I do not know if that is sort of helpful to answer that piece of it. I can also touch on the clinical trial piece because often that is coming into play as well.

 

So if we have a clinical trial that I think would be a good option for our patients, I will throw that in the mix as well. Like I will say, "You know, unfortunately your scan showed progression." We talk through those. And as your next line of therapy, I usually say, "Here is what I would do per standard of care. We have option 1, option 2, option 3. Also, we have this option of this clinical trial, and let me tell you about that." And then we will go through the preliminary data or the details about that trial. Often it will be really important to talk about the schedule and the side effects. I emphasize that, of course, it is not yet FDA-approved. So, it is an experimental therapy. But if I do think it has promising elements that are maybe different than our standard, I sort of highlight those as well. And then I think patients will choose what they are feeling most comfortable with.

 

I think some patients like to try something new and different. And what I often say is it is an option that, you know, we can always come back around to the standard thing. So if we want to try a trial, we can do that now. And we can always come back to these other things later. Other patients that do not feel comfortable with trials would rather do the standard of care, the tried and true, the approved, if you will. And some patients choose not to do the trial.

 

So I think it just, again, there, depends on the patient.
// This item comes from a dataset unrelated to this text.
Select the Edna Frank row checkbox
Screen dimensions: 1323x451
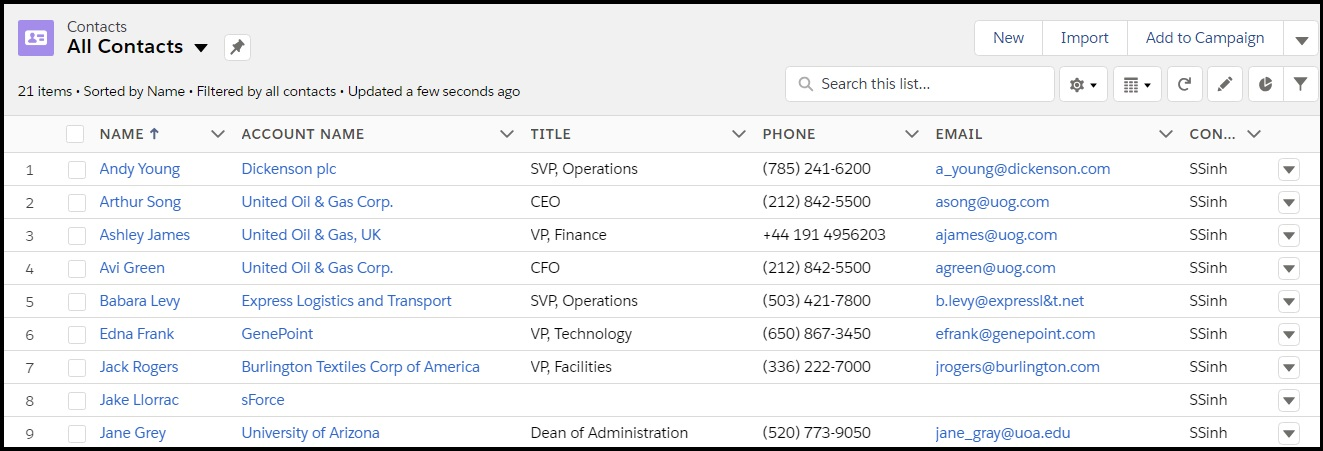pyautogui.click(x=77, y=334)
But I often do sort of phrase it as, "Here are our standards, here is a trial," you know, again, all of our options so that there is definitely no pressure to participate in the trial. But if they do participate in the trial or are interested in it, I will highlight what I think is unique about that trial, what I think the potential benefits are, as well as what are the known side effects, and what is the schedule. Many of our trials require more PKs, more visits. And so that is important too, if patients are coming from far. So I discuss that all in my treatment algorithm discussion.

 

Great, anything else to add, Mary Jane or …?

 

Mary Jane Steinhagen: No.

 

Dr. Huppert: Okay, perfect. So let us move on.

 

[00:41:34]

 

Insights Into Treatment of HER2-Negative/Ultralow/Low MBC From Patients and Caregivers

 

So insights into treatment of HER2-negative, ultralow, and low metastatic breast cancer for patients and caregivers.

 

So there were insights from a focus group of 10 patients and caregivers that talked about, you know, what do you wish you had known about ADCs? What are things that you want to convey to physicians? And some of the key insights are that one half of respondents reported that the doctor had never spoken with them about ADCs, which makes me feel really sad because these are great options for our patients.

 

And so, really important to be able to offer these, you know, whether that was they did not understand what is an ADC. And as Mary Jane mentioned, I think there is a lot of lingo and terminology that we are not very good as clinicians at throwing around, or whether they were not offered ADCs in the first place, I think, hard to know from here. But I think I really do try to talk to patients about what is an ADC and what are the options there. So, important to keep that in mind.

 

One-third of respondents reported that they have not feel well-informed about the latest breast cancer treatment options and available clinical trials, which also makes me sad. Community conversations suggested patients often must push for their preferences to be respected when deciding on treatment. And for one third of respondents, there was no explanation about whether their cancer was HER2-low or ultralow. So they did not understand that piece of it.

 

So I think, yes, the takeaway here is, I think it is important to bring up ADCs; important to inform our patients about different options. If your site does not have clinical trials, I think it is great to refer them early to a site that might, so that whether or not they want to consider a treatment now for the future, I think having that connection, being aware of the option of clinical trials is great. And of course, respecting patients' preferences along the way is critical.